I've been in data analysis for a few years -- grew from scientific research in S...

duped · on March 4, 2022

I don't think it's incompetence so much as professional ignorance (which might be incompetence, I don't think it is). Source control is for your source code, not for your data. Your data belongs in a data base. Git is not a database, or at least shouldn't be treated like one.

Sure it's easy to call it lazy for a data set to be in some local directory and accidentally get committed. Happens to all of us. The bigger problem is "why is that data sitting on your file system in a directory, when it should be in some data base, preferably not locally."

> these tools have great power that should be used with greater training, responsibility, and care.

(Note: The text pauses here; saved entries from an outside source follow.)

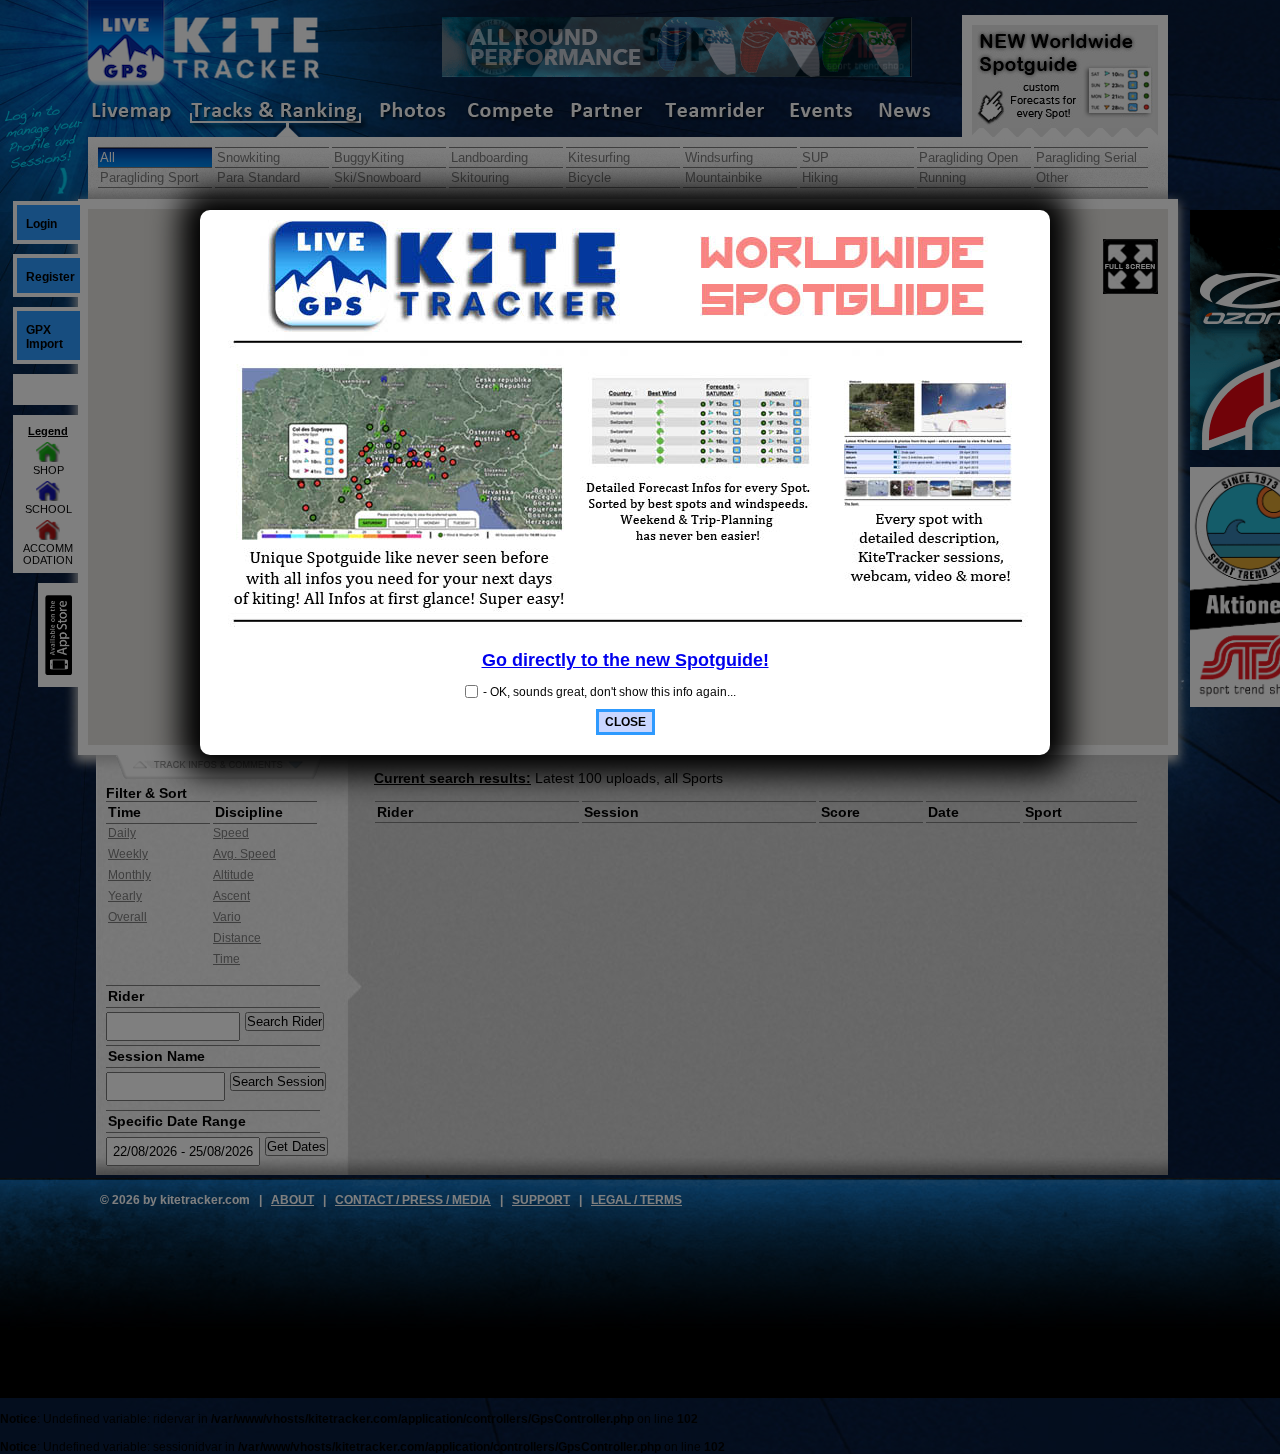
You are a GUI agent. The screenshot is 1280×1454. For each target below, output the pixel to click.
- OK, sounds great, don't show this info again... (609, 692)
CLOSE (625, 722)
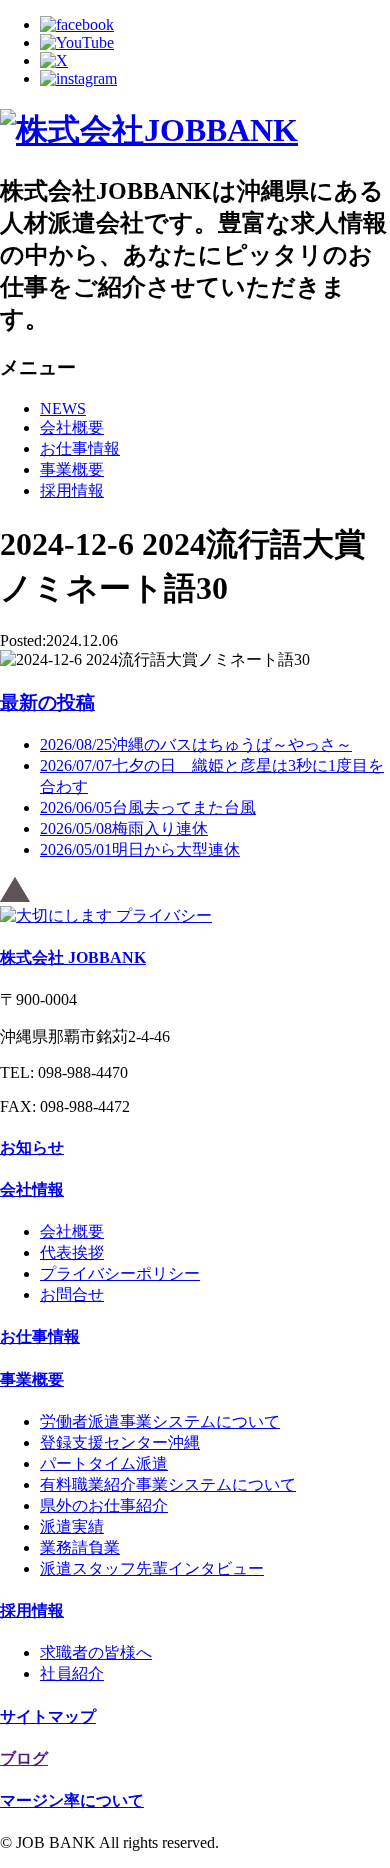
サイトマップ (48, 1716)
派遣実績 (72, 1526)
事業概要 (72, 469)
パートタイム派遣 (104, 1463)
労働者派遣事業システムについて (160, 1421)
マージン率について (72, 1800)
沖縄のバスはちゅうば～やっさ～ (196, 744)
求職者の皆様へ (96, 1652)
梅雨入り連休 (124, 828)
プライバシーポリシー (120, 1273)
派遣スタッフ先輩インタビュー (152, 1568)
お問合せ (72, 1294)
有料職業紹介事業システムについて (168, 1484)
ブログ (24, 1758)
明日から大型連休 (140, 849)
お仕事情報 (80, 448)
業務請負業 (80, 1547)
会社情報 (32, 1189)
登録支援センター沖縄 (120, 1442)
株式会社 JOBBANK (73, 957)
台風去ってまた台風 (148, 807)
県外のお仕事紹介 (104, 1505)
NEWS (63, 408)
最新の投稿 (47, 702)
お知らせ (32, 1147)
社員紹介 (72, 1673)
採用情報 (72, 490)
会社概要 (72, 427)
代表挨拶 (72, 1252)
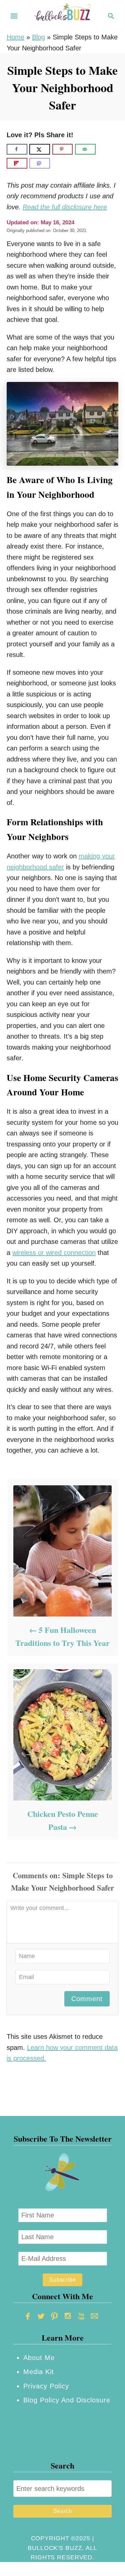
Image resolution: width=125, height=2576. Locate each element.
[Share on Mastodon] (39, 163)
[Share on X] (39, 149)
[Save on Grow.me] (103, 149)
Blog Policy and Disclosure (66, 2400)
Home (15, 37)
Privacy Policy (46, 2386)
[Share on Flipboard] (17, 163)
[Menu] (14, 16)
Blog (38, 37)
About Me (39, 2357)
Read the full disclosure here (65, 207)
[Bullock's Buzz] (62, 15)
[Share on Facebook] (17, 149)
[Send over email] (85, 149)
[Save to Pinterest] (62, 149)
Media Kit (38, 2371)
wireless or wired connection (54, 1252)
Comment (87, 1998)
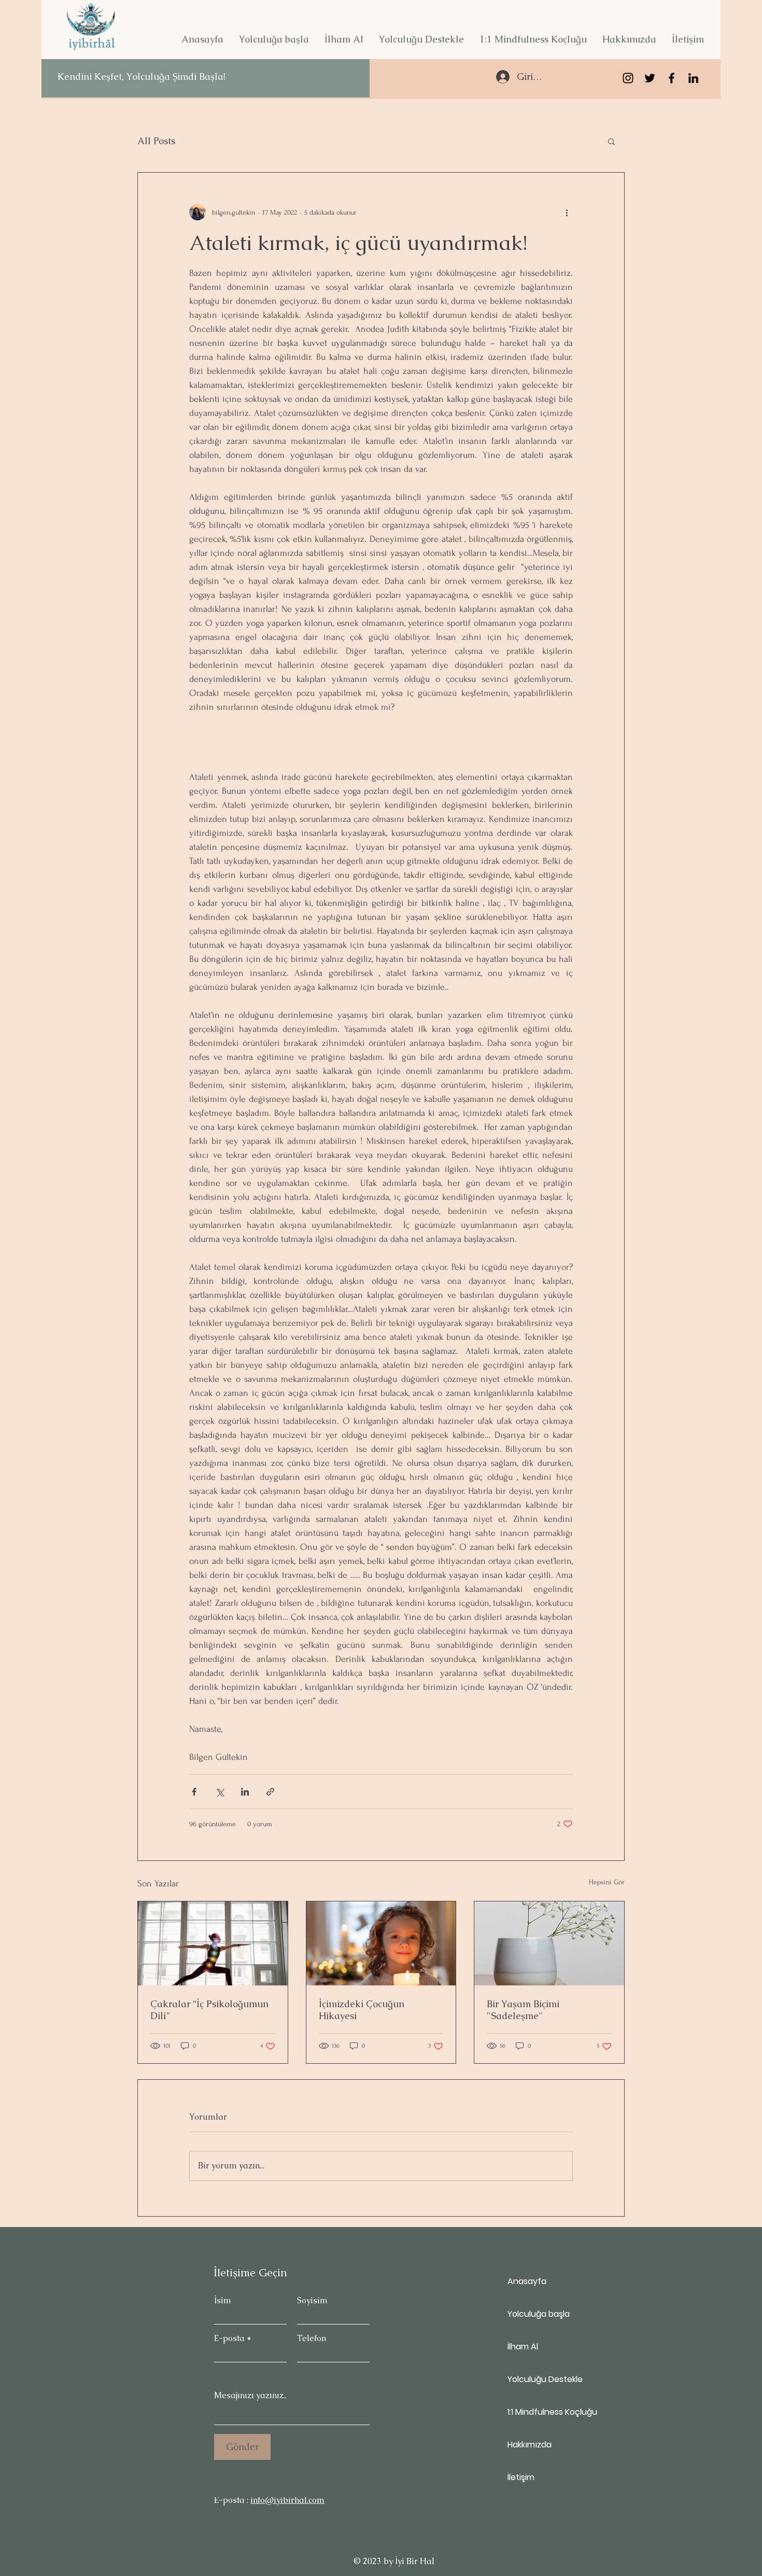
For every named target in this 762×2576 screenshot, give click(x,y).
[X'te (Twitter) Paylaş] (219, 1792)
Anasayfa (526, 2281)
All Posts (156, 141)
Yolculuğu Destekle (544, 2379)
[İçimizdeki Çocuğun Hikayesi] (381, 1943)
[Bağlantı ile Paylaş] (270, 1792)
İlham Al (522, 2347)
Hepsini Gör (607, 1882)
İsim (222, 2301)
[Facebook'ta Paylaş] (194, 1792)
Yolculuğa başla (538, 2314)
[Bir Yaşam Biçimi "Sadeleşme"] (549, 1943)
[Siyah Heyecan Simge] (650, 78)
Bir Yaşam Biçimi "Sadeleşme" (523, 2010)
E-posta (229, 2338)
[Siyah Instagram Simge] (628, 78)
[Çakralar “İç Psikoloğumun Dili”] (213, 1943)
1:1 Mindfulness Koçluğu (544, 2412)
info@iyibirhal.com (287, 2500)
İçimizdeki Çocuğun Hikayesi (361, 2010)
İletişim (520, 2477)
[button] (274, 39)
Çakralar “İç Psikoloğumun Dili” (209, 2010)
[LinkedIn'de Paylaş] (245, 1792)
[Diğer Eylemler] (566, 212)
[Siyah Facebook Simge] (672, 78)
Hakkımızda (529, 2445)
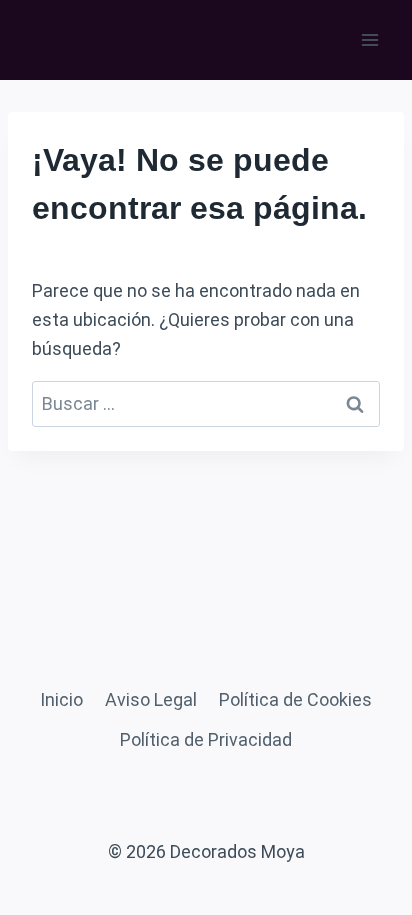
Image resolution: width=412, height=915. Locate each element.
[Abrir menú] (369, 39)
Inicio (61, 699)
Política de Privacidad (206, 739)
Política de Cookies (295, 699)
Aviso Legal (151, 699)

This screams more and more that the tools are bad. Git is famously hard to use and even harder for non-plaintext data. Databases are annoying to initialize and get access to without a developer who's done it before. The tools suck, they can be better, and require less training. It's not wrong to be lazy - it's wrong to make the lazy path dangerous.

Karellen · on March 4, 2022

> Git is not a database

Um, yeah, it is - by most reasonable definitions of the word "database".

No doubt there are a few unusually-narrow definitions of "database" out there that would exclude Git, but I'm pretty certain they're in the minority.

duped · on March 4, 2022

I'm not talking about pedantry, but pragmatism. Git is not designed to be used as a conventional database, and should not be.